Escapees Mail Service - Bushnell, FL (Sumter County / zip: 33513)

Escapees has long been the primary advocacy and social club for full-time RVers, and has also had the most-popular mail forwarding service (based in Livingston, TX).  This year, they expanded their domicile options beyond Texas to offer domicile services in Florida and South Dakota.  Their mail forwarding service also began offering mail scanning as well.

Escapees Mail Service operates rather differently than the 2 services above.  First, you must be a member of Escapees ($39.95/yr) to sign up for mail forwarding.  Second, if you decide to use Florida (or South Dakota) as your domicile, you will be assigned 2 addresses-- one in your FL or SD domicile state for all your legal residency documents (i.e. DMV, voter card, will/trust, etc), and the other address in Livingston, TX for all the rest of your mail.   To reduce costs and avoid replication of duties in each state, Escapees forwards all mail from the Florida/South Dakota addresses to Livingston first before scanning and/or forwarding the mail to you.
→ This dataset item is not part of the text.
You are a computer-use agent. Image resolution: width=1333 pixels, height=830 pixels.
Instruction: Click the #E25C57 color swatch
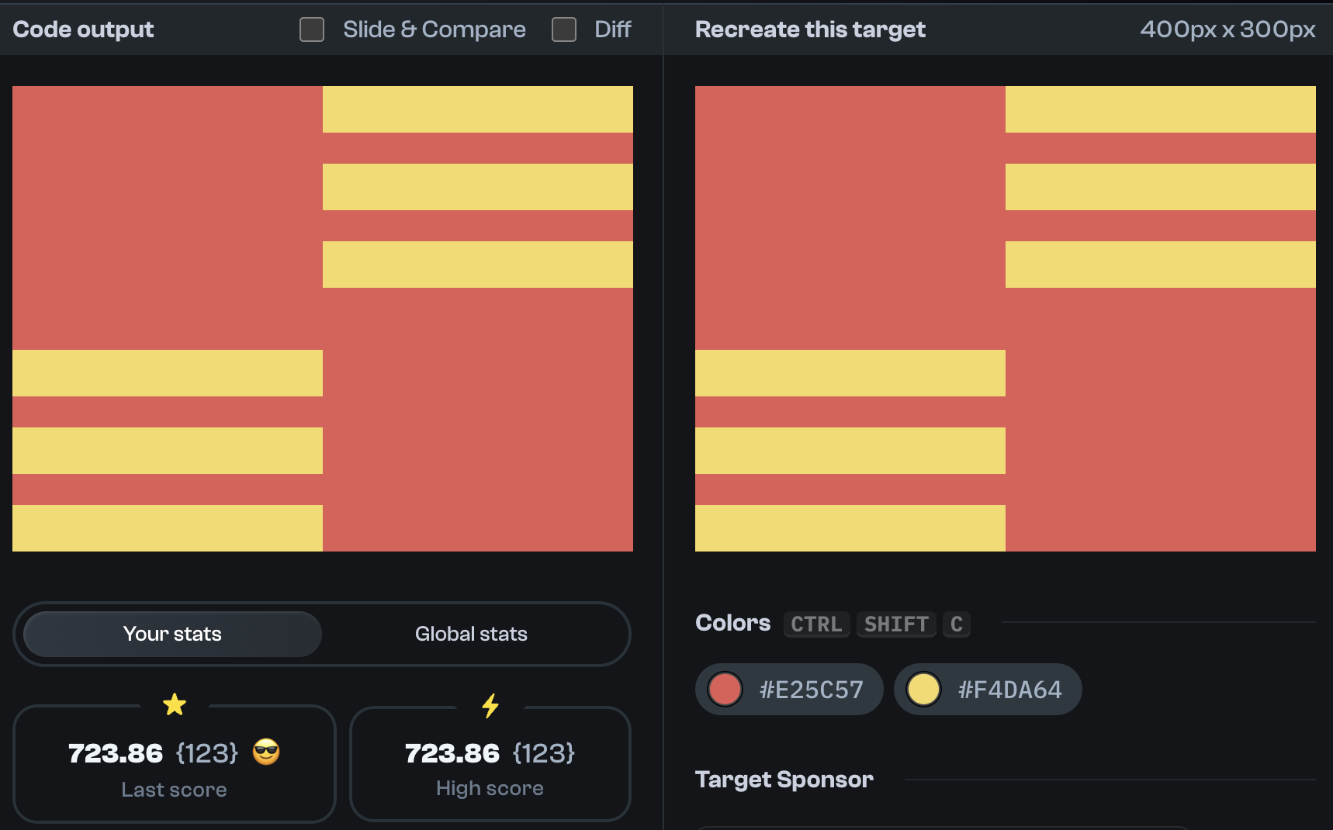tap(788, 688)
While I greatly dislike the "dual address" system, and some other more cumbersome aspects of Escapees' mail and scanning services, the cost advantage was just too enticing to walk away from.  So, for now at least, I've decided on Escapee's (and Bushnell) as my new home address.  If the "dual address" system ever becomes a total nightmare (i.e. errors in getting the minimal Florida mail sent to Livingston), then I may consider switching to MyRVMail in future years if I happen to be traveling through that area.

Revising my Vehicle Insurance Plans:

For the past 3 years, I had been using Progressive Insurance for both my RV and Car.  Combined, my insurance costs (with my Illinois address) were about $1300/year.  However, I had yet to change my RV policy to a "full-time RVer" policy, so now that I no longer had a homeowner's insurance policy, this left me with a few holes in my coverage that needed updating.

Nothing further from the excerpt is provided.